#### [Exercise prompt]
Please rewrite the records beginning at the line that has "Task: Select the Watch" and stopping after the line that has "Action: [745, 9]", with "Fibonacci retracement" changed to "Gann fan" and nothing else altered.

[Records from a dataset]
******

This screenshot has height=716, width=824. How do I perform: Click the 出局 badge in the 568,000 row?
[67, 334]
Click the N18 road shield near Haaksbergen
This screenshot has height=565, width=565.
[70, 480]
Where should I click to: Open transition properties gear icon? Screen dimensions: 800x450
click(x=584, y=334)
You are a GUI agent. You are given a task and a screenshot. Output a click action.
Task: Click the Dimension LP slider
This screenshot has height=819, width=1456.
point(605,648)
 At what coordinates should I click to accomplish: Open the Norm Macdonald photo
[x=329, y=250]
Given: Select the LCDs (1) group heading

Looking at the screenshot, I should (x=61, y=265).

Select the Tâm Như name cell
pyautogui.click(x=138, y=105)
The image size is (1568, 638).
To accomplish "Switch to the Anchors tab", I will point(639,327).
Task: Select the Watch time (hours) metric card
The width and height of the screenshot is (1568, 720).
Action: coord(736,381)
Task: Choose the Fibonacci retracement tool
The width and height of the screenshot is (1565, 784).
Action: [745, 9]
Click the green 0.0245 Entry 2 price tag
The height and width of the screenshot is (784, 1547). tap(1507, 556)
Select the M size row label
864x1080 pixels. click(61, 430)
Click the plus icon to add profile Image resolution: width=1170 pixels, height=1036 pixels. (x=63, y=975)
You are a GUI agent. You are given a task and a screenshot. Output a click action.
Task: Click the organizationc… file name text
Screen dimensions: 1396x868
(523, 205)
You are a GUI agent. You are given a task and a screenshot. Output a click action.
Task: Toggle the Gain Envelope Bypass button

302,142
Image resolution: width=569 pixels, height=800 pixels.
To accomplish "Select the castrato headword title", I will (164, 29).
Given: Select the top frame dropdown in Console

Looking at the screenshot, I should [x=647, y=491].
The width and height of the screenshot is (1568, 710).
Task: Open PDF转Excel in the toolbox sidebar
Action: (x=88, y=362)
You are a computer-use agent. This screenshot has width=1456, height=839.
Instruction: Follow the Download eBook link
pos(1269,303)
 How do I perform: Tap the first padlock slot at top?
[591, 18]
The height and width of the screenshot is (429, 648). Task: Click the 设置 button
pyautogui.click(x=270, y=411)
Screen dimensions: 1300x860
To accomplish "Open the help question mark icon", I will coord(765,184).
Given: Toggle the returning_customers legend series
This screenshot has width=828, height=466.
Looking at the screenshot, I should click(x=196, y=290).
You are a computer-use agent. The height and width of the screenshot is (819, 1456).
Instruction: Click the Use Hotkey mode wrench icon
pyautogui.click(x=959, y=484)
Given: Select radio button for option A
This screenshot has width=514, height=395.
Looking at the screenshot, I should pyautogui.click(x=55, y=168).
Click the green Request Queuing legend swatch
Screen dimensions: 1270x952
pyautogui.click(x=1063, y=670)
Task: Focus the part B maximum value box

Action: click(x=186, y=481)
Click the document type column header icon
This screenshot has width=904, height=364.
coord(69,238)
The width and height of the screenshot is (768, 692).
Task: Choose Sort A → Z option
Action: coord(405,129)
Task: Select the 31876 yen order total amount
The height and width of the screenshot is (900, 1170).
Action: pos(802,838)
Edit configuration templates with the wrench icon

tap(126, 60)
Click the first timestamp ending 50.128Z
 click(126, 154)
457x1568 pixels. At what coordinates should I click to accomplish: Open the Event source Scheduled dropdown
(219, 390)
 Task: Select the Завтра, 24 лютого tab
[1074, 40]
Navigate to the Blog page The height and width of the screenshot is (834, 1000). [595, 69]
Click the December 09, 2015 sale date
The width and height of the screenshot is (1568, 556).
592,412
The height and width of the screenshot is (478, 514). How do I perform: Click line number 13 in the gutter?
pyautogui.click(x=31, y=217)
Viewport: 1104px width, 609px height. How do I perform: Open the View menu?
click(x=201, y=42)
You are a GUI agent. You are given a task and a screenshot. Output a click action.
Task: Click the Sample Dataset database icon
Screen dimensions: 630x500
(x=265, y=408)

******

#### [Answer to this problem]
Task: Select the Watch time (hours) metric card
The width and height of the screenshot is (1568, 720).
Action: coord(736,381)
Task: Choose the Gann fan tool
The width and height of the screenshot is (1565, 784).
Action: [745, 9]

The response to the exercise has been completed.